Here's a complete implementation (you can find a simplified version that assumes JSON/non-circular input here):

var hasOwn = Object.prototype.hasOwnProperty;
var indexOf = Array.prototype.indexOf;

function isObjectEmpty(obj) {
  for (var key in obj) {
    return false;
  }

  return true;
}

function copyKeys(obj) {
  var newObj = {};

  for (var key in obj) {
    newObj[key] = undefined;
  }

  return newObj;
}

// compares the structure of arbitrary values
function compareObjectStructure(a, b) {
  return function innerCompare(a, b, pathA, pathB) {
    if (typeof a !== typeof b) {
      return false;
    }

    if (typeof a === 'object') {
      // both or neither, but not mismatched
      if (Array.isArray(a) !== Array.isArray(b)) {
        return false;
      }

      if (indexOf.call(pathA, a) !== -1 || indexOf.call(pathB, b) !== -1) {
        return false;
      }

      pathA = pathA.slice();
      pathA.push(a);

      pathB = pathB.slice();
      pathB.push(b);

      if (Array.isArray(a)) {
        // can't compare structure in array if we don't have items in both
        if (!a.length || !b.length) {
          return true;
        }

        for (var i = 1; i < a.length; i++) {
          if (!innerCompare(a[0], a[i], pathA, pathA)) {
            return false;
          }
        }

        for (var i = 0; i < b.length; i++) {
          if (!innerCompare(a[0], b[i], pathA, pathB)) {
            return false;
          }
        }

        return true;
      }

      var map = copyKeys(a), keys = Object.keys(b);

      for (var i = 0; i < keys.length; i++) {
        var key = keys[i];

        if (!hasOwn.call(map, key) || !innerCompare(a[key], b[key], pathA,
            pathB)) {
          return false;
        }

        delete map[key];
      }

      // we should've found all the keys in the map
      return isObjectEmpty(map);
    }

    return true;
  }(a, b, [], []);
}

Note that this implementation directly compares two objects for structural equivalency, but doesn't reduce the objects to a directly comparable value (like a string). I haven't done any performance testing, but I suspect that it won't add significant value, though it will remove the need to repeatedly ensure objects are non-cyclic. For that reason, you could easily split compareObjectStructure into two functions - one to compare the structure and one to check for cycles.

Answer 3

Actually you do need to sort the keys, as they are not required to be spit out in any particular order.

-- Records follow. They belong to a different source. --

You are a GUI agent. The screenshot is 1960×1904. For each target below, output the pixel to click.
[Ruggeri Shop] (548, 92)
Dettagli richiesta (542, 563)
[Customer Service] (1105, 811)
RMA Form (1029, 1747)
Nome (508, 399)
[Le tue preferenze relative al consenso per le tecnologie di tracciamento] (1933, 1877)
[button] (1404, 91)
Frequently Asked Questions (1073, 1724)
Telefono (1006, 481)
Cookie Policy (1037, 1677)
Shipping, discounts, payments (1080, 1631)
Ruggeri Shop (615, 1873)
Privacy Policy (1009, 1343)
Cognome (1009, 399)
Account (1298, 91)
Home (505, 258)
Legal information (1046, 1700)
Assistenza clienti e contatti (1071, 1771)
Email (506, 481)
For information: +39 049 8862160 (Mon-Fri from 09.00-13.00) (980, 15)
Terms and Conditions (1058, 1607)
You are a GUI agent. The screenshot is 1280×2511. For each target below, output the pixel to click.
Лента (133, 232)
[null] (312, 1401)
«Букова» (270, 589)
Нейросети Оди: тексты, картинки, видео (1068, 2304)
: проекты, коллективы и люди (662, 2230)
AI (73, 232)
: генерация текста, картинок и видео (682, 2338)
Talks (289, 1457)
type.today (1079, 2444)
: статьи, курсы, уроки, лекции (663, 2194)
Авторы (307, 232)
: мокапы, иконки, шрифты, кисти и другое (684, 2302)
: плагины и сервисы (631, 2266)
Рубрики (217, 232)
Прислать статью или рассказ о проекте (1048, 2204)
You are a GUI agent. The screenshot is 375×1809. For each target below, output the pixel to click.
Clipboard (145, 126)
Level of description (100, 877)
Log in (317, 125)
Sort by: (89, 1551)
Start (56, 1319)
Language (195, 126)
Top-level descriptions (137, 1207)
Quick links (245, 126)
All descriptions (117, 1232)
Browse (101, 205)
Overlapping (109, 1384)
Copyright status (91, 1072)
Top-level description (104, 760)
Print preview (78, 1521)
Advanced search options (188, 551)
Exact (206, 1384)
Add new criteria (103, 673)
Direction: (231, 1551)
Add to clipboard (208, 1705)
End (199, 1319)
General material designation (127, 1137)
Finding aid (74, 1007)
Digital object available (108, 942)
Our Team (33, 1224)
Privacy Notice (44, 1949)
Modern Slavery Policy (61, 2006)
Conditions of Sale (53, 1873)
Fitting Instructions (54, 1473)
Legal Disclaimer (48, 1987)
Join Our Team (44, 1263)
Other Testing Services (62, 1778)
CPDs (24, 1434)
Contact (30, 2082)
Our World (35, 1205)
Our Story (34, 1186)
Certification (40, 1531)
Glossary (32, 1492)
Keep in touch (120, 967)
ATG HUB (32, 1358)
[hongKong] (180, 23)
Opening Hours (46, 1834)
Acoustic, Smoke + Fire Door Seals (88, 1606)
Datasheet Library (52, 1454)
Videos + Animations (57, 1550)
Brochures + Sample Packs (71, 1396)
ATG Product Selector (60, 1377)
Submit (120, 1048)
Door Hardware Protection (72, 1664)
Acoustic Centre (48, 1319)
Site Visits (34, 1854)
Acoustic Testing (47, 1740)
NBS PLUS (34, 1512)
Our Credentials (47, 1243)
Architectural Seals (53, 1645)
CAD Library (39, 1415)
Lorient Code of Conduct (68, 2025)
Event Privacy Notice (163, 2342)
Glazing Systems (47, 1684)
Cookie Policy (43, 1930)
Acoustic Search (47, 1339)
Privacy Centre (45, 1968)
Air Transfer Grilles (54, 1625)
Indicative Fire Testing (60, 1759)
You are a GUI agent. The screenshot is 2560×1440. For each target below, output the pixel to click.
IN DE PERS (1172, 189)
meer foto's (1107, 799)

Write a function,

function getComparableForObject(obj) {
    var keys = Object.keys(obj);
    keys.sort(a, b => a > b ? 1 : -1);

    var comparable = keys.map(
            key => key + ":" + getValueRepresentation(obj[key])
        ).join(",");
    return "{" + comparable + "}";
}

Where getValueRepresentation is a function that either returns "String" or calls getComparableForObject. If you are worried about circular references, add a Symbol to the outer scope, repr, assign obj[repr] = comparable in the function above, and in getValueRepresentation check every object for a defined obj[repr] and return it instead of processing it recursively.